Subtitled “greater latitude,” section 904.04(2)(b)1 says “evidence of any similar acts by the accused is admissible, and is admissible without regard to whether the victim of the crime that is the subject of the proceeding is the same as the victim of the similar act” in criminal proceedings alleging sex and domestic abuse crimes.
The circuit court ruled that the new provision allows admission of other-acts evidence with greater latitude under State v. Sullivan, 2016 Wis. 2d 768, 576 N.W.2d 30 (1998), which established a three-prong test for the admissibility of other-acts evidence.
Under Sullivan, the other-acts evidence must be offered for a permissible purpose, must be relevant, and its probative value cannot be substantially outweighed by the risk of unfair prejudice to the defendant. Under the Sullivan analysis, applied with greater latitude, the circuit court allowed the testimony from Dorsey’s former ex-girlfriend.
The judge instructed the jury to consider the other-acts evidence on the issue of motive and intent only, not to conclude he was acting in conformity with a character trait. The jury returned a verdict of guilty on three of four domestic violence counts charged.
An appeals court affirmed but concluded that the new statute does not provide for greater latitude, even though the subtitle of the provision is “greater latitude,” because the text controls and says nothing about greater latitude for other-acts evidence.

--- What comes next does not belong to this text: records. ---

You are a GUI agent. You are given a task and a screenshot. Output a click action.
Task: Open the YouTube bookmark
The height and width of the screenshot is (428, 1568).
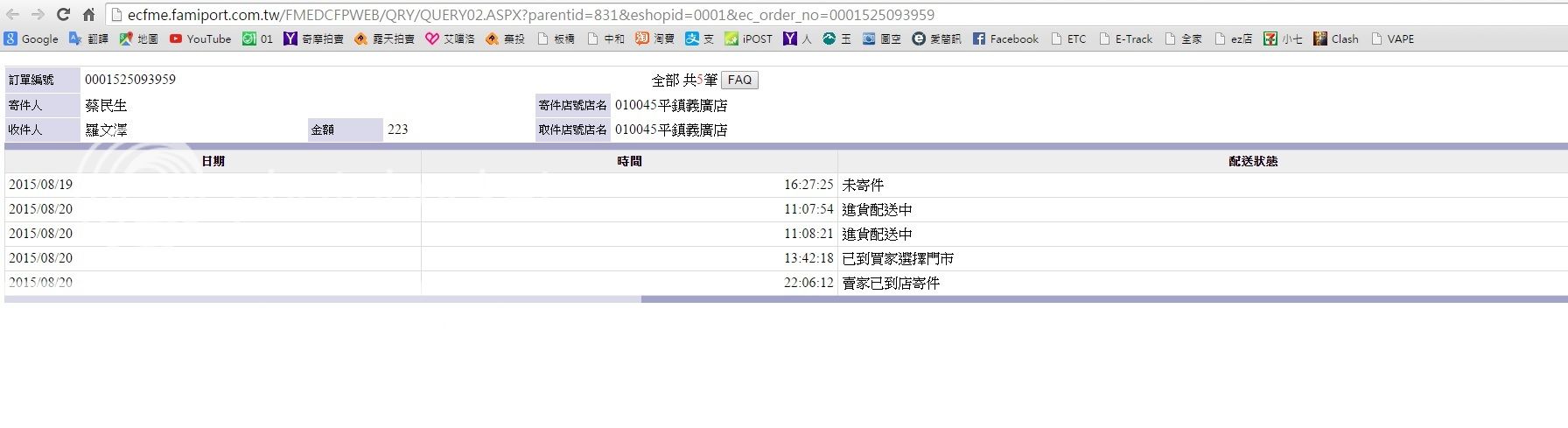pos(200,39)
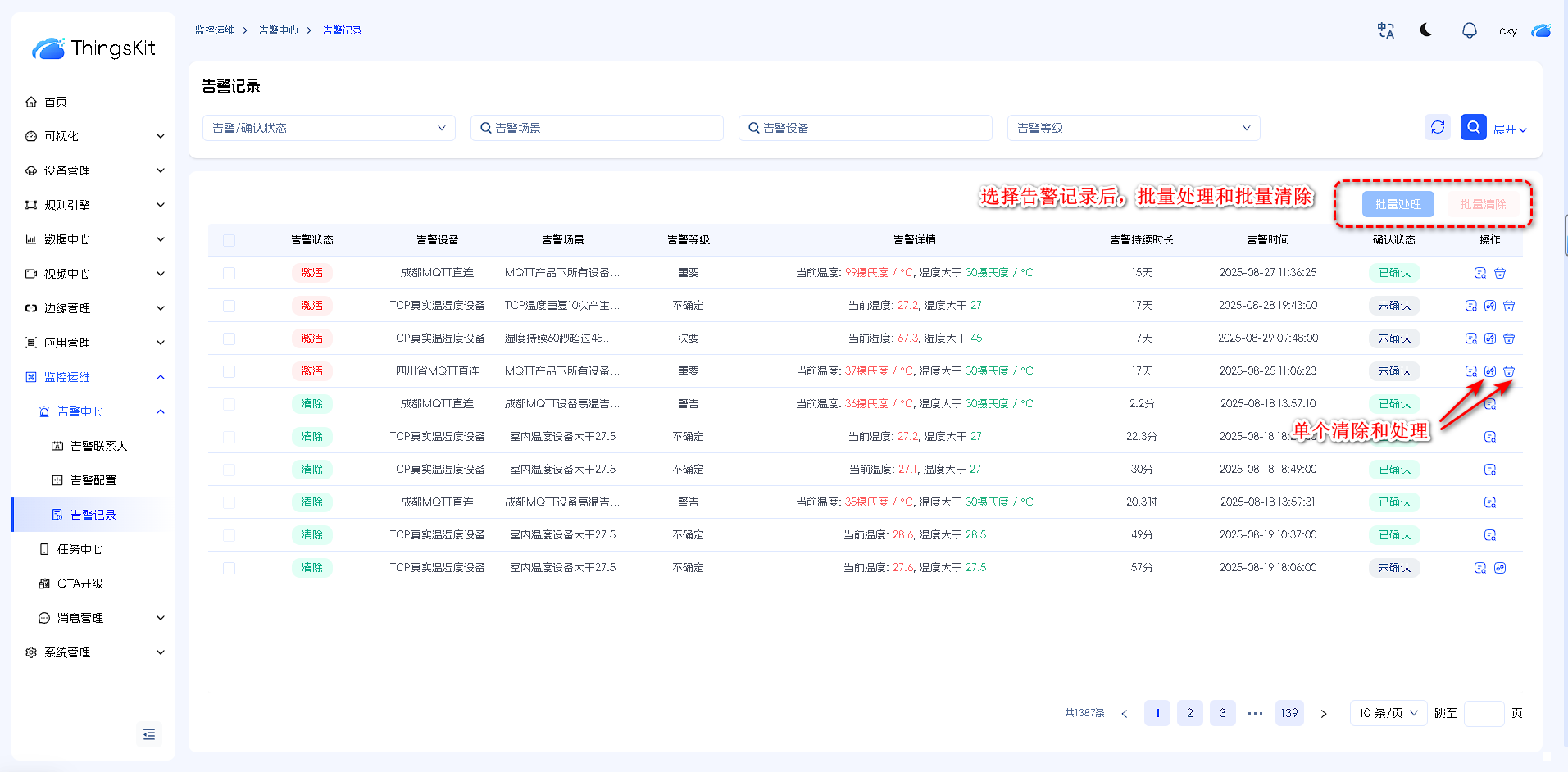Click the refresh icon beside search
The height and width of the screenshot is (772, 1568).
coord(1438,127)
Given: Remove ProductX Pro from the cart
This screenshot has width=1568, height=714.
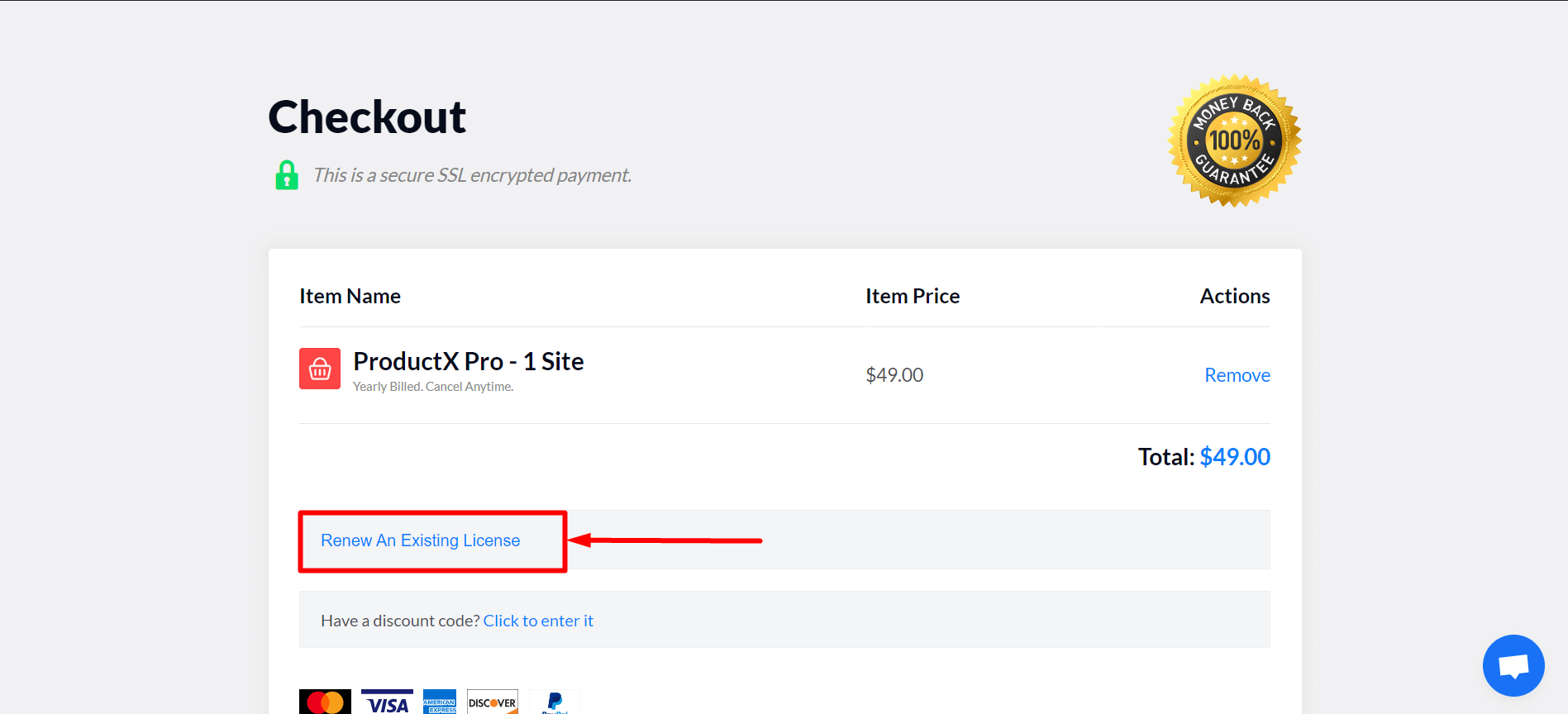Looking at the screenshot, I should pyautogui.click(x=1237, y=374).
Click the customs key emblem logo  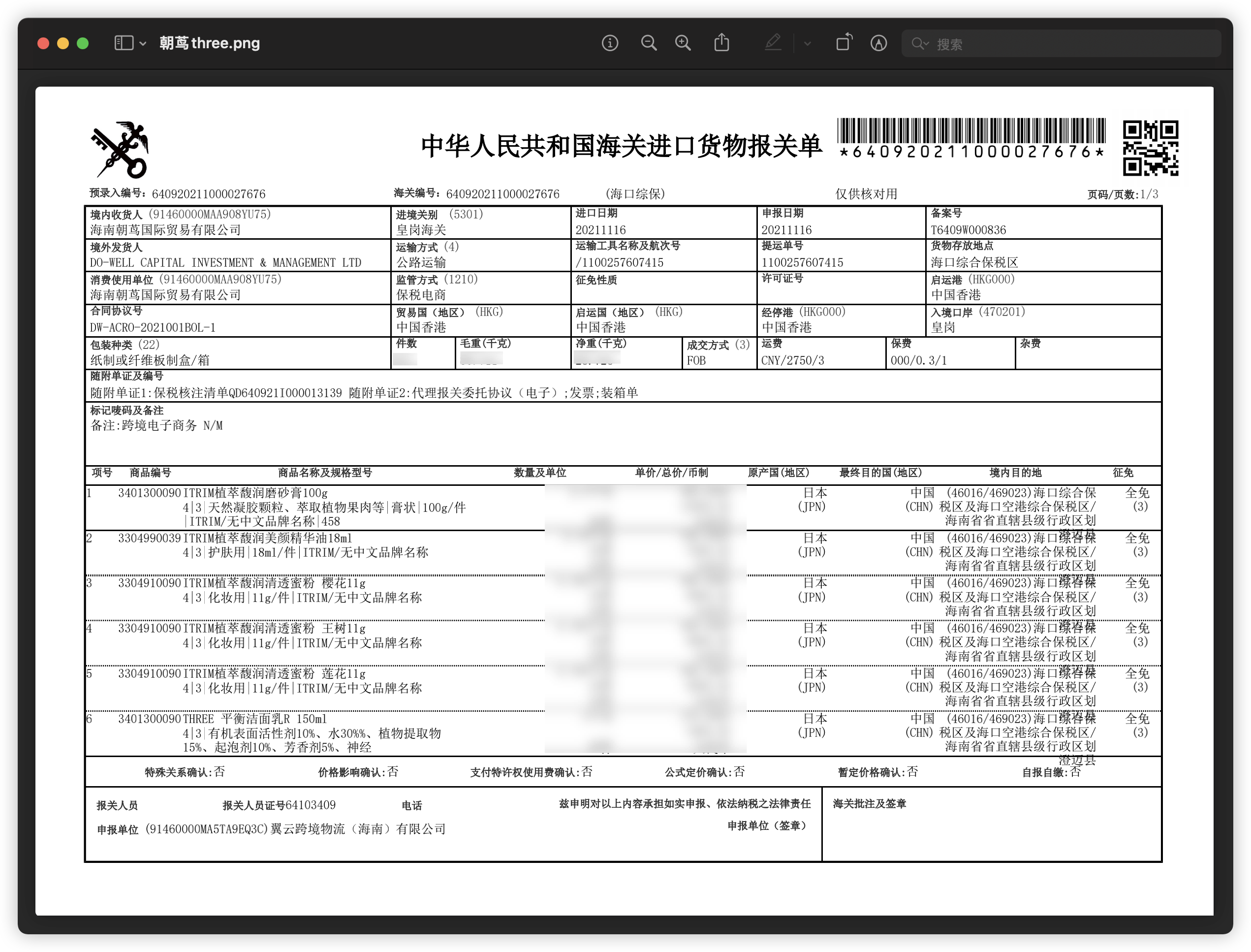click(x=120, y=150)
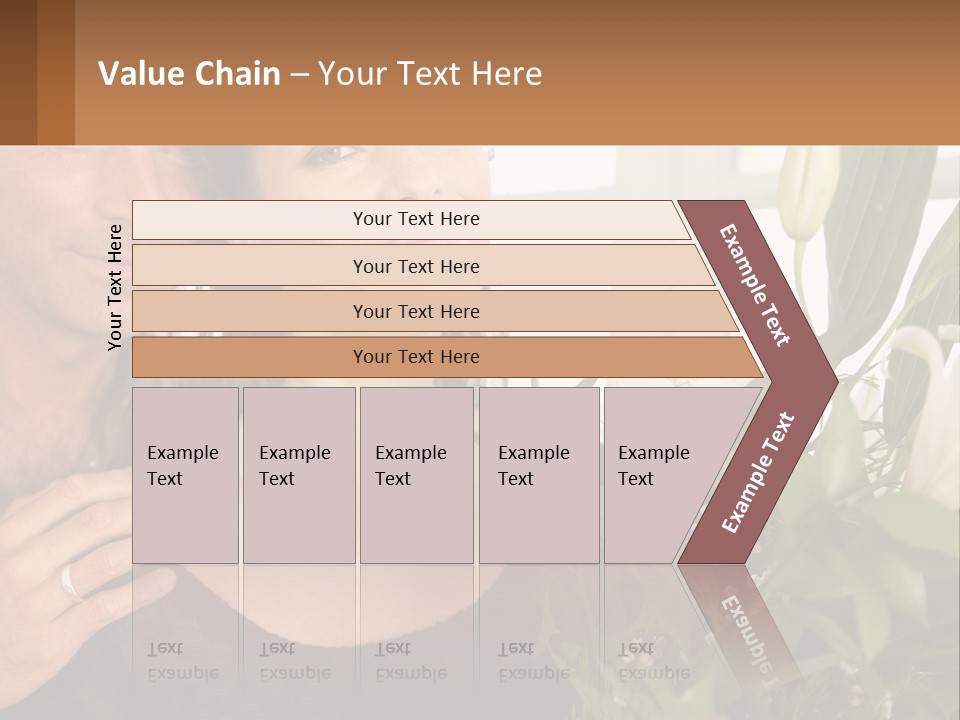Viewport: 960px width, 720px height.
Task: Select the second "Your Text Here" bar from top
Action: (415, 266)
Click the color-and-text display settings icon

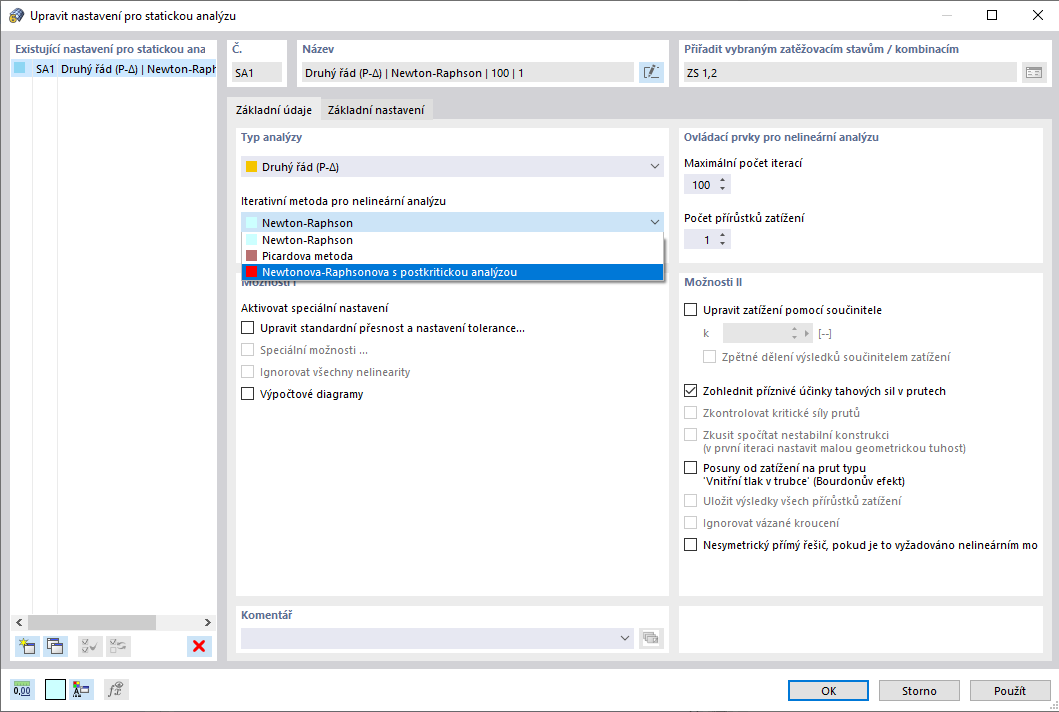(83, 690)
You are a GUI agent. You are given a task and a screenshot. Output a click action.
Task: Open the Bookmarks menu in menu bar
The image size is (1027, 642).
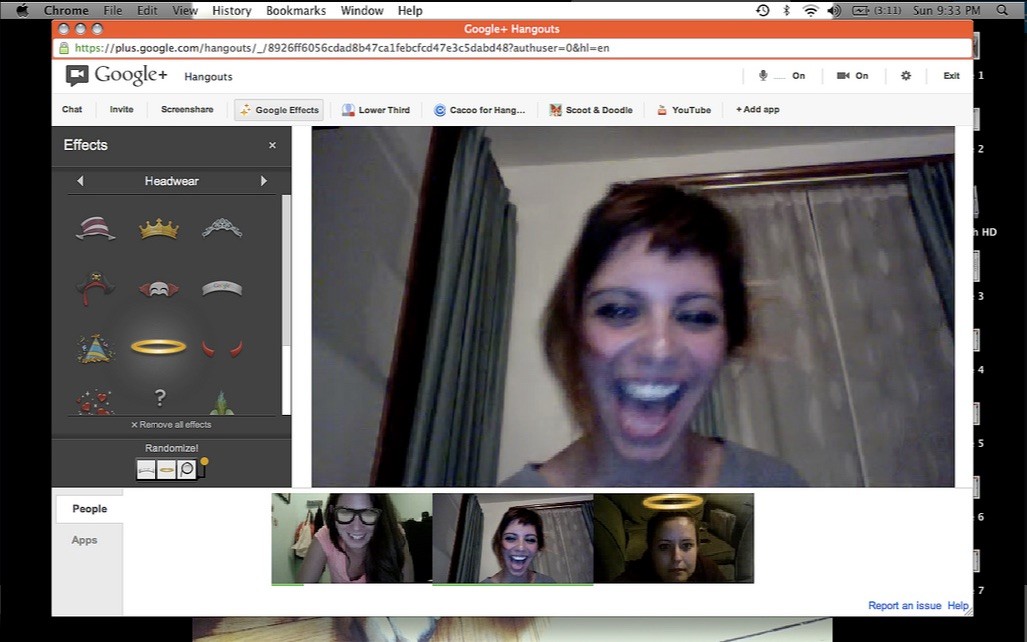(x=296, y=11)
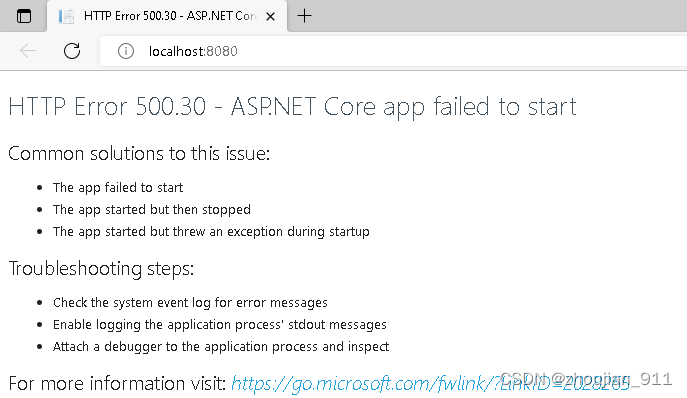Click 'The app failed to start' bullet

118,188
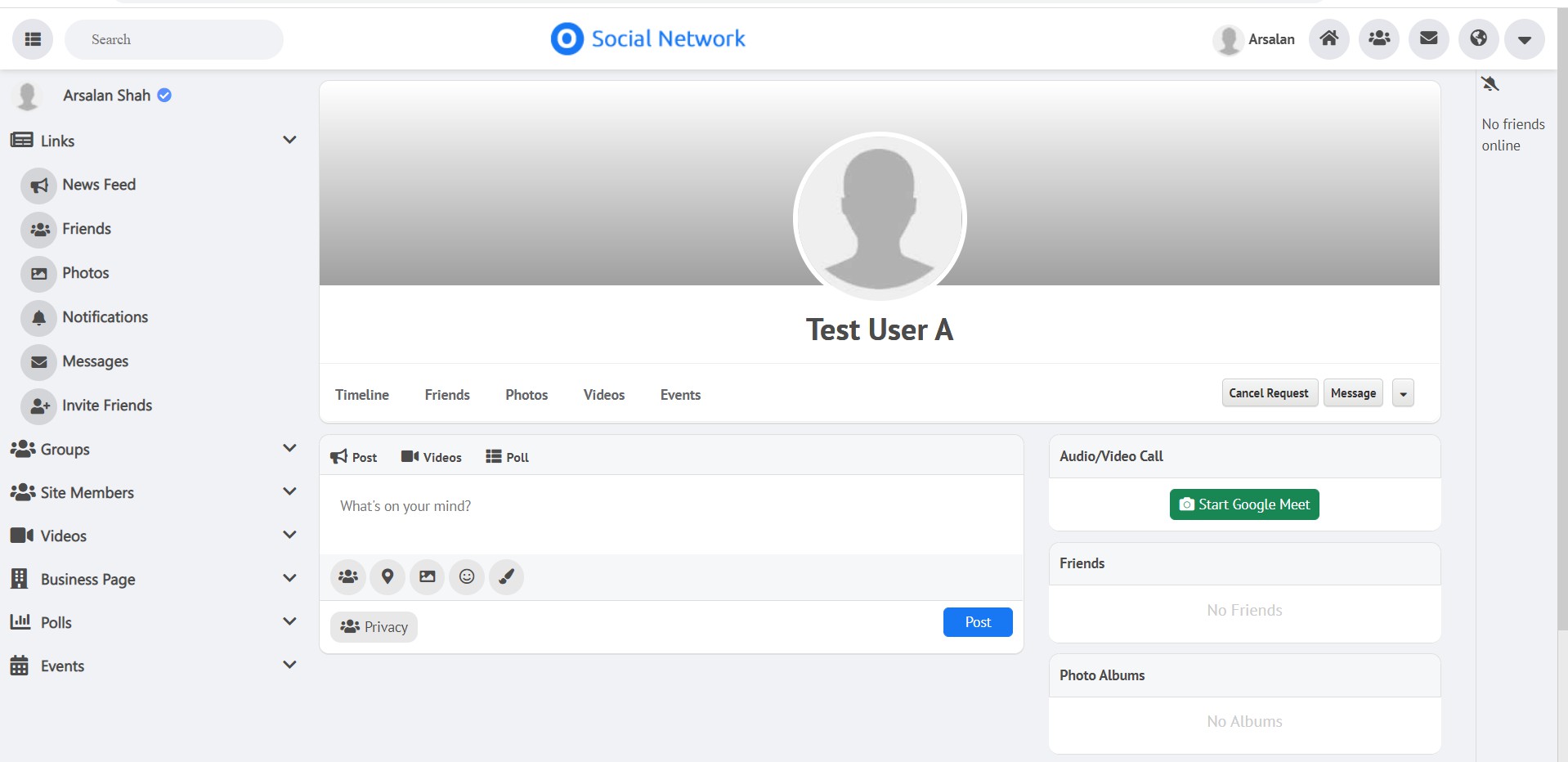
Task: Select the Poll tab in post composer
Action: (507, 457)
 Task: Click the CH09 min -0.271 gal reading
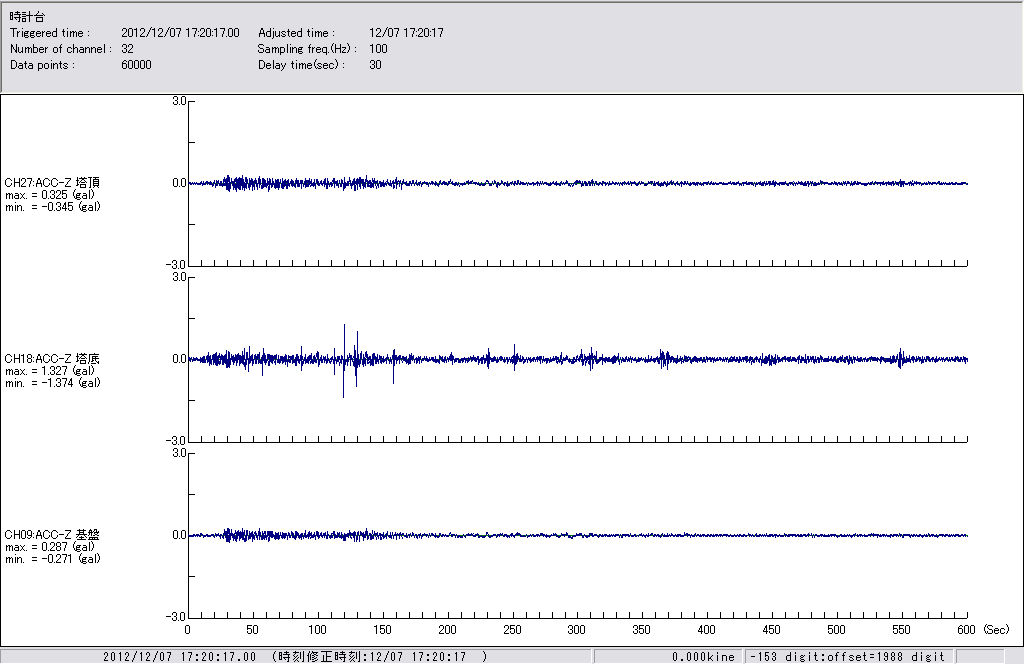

In State v. Dorsey, 2018 WI 10 (Jan. 25, 2018), the supreme court affirmed (6-0). Four justices concluded that the recently amended statute, section 904.04(2)(b)1, “allows admission of other-acts evidence with greater latitude under a Sullivan analysis” and the trial court properly admitted the other-acts evidence under this standard.
Justice Rebecca Bradley concurred, with Justice Daniel Kelly, but concluded the new provision is independent of a Sullivan analysis and a plain meaning interpretation should apply. That is, the provision permits “similar acts” evidence if it meets a relevance test, under section 904.01, and an unfair prejudice test, under section 904.03.
The majority rejected this plain language interpretation because it would allow “similar acts” without a permissible purpose, which is required under Sullivan.
“In the context of its title, ‘Greater latitude,’ we interpret [§ 904.04(2)(b)1.] as adopting the common law greater latitude rule to permit the admission of other, similar acts of domestic abuse with greater latitude,” wrote Justice Annette Ziegler for the majority.
“Thus, for the types of cases enumerated under Wis. Stat. § 904.04(2)(b)1., circuit courts should admit evidence of other acts with greater latitude under the Sullivan analysis to facilitate its use for a permissible purpose,” Justice Ziegler wrote.